第51話 エクソシスト その③

 *




 パッと景色が切り替わった。共有ディスプレイがいくつもならぶ第50階層司令室の見慣れた光景。【アリス】と【シキ】、それから【マザージェービー】の見慣れた面々。とにかくなにかがヤバイぞ。まずは状況の整理からだ。


「アリス! 状況はどこまで把握できている?」


「ぜんぜん……」


 共有ディスプレイを指差すアリス。どのディスプレイにも何も映っていない。真っ暗だ。

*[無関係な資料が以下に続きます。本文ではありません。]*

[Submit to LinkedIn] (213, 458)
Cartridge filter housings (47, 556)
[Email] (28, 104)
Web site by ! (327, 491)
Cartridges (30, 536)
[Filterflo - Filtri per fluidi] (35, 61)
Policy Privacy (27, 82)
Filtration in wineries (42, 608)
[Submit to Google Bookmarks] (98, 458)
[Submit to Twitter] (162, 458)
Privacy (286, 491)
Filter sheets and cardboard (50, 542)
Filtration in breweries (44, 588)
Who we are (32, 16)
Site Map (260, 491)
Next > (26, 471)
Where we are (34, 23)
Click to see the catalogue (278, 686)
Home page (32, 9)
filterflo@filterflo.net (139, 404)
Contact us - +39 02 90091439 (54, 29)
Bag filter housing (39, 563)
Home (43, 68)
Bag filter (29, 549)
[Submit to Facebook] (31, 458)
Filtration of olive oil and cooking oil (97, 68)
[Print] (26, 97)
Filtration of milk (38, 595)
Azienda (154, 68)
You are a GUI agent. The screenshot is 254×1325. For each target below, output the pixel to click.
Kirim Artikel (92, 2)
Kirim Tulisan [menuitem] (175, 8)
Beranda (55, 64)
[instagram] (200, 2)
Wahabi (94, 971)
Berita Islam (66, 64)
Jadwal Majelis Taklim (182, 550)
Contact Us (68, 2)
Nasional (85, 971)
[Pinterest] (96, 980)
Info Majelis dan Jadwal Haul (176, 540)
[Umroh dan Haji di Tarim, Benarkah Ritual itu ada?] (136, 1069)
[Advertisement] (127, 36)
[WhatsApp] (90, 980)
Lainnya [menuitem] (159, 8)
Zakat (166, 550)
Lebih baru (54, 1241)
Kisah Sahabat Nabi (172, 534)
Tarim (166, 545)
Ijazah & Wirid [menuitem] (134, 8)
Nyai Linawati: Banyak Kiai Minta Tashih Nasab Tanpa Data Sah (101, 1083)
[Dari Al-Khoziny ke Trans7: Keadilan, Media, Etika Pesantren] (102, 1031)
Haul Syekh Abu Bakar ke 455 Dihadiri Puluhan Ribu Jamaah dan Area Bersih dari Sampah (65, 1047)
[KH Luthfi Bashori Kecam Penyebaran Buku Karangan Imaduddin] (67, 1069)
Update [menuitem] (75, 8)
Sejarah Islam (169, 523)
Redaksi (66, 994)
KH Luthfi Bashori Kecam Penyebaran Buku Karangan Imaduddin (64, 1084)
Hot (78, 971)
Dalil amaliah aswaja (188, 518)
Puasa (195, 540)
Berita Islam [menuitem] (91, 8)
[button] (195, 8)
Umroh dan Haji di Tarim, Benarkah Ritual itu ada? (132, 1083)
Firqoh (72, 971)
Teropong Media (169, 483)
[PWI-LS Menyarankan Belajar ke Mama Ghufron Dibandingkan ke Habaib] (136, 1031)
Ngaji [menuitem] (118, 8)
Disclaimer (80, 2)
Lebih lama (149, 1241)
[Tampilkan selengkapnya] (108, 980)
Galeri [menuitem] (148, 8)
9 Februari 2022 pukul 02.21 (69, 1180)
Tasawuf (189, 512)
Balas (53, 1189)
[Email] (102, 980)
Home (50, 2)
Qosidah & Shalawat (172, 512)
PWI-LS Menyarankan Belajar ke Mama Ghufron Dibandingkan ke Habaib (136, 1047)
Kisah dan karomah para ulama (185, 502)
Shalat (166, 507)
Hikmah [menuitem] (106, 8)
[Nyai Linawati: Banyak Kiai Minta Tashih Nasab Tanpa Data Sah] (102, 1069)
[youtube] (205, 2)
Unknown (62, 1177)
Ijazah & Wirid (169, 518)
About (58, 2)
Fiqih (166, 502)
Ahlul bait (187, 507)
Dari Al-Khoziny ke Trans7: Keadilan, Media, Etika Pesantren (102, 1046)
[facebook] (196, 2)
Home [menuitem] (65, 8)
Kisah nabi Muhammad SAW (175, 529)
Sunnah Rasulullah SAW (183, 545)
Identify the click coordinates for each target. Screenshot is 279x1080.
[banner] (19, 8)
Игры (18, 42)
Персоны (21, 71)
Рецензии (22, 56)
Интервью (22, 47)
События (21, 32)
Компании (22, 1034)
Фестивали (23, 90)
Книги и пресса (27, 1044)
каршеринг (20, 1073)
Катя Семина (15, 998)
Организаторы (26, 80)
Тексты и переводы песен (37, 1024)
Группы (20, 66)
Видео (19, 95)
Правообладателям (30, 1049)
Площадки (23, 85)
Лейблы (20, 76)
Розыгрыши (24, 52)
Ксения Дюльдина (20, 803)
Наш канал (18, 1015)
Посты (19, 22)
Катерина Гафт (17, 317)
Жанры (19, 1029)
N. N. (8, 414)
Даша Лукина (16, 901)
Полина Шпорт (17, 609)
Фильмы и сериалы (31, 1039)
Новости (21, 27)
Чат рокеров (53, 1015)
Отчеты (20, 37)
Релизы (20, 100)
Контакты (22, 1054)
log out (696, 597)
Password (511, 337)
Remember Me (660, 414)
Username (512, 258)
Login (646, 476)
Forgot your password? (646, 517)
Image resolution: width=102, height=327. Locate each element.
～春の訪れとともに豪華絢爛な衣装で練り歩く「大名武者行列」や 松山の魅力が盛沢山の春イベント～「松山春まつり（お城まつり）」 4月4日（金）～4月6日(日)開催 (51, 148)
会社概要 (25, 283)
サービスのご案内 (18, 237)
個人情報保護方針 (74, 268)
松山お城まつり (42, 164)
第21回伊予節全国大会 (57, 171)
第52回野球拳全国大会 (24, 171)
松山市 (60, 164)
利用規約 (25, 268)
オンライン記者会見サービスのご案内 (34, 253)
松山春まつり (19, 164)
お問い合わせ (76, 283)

「マスターが緩衝地帯に入ってからしばらくして、念話や視覚共有が通じなくなったんだ」


 というマザージェービー。30体のジェービーが同化した巨体のスライムだ。分裂したたくさんのジェービーから送られてくる情報を集積する役割を果たすこのジェービーをおれたちは便宜上【マザージェービー】と呼んでいる。


 念話が通じないということは、外の情報が入ってこないだけでなく、こちらから連絡することもできないということ。


「病んでる人がつぎつぎに倒れて、その原因を【ひつぎ】と【フラン】に特定してもらったまでは把握してます。そのあと何がありましたか?」


 おれは緩衝地帯で起こったことを簡単に説明した。銃器による狙撃、アシッドスライムの召喚、小夜たちの能力を知り尽くしたかのような戦術の数々……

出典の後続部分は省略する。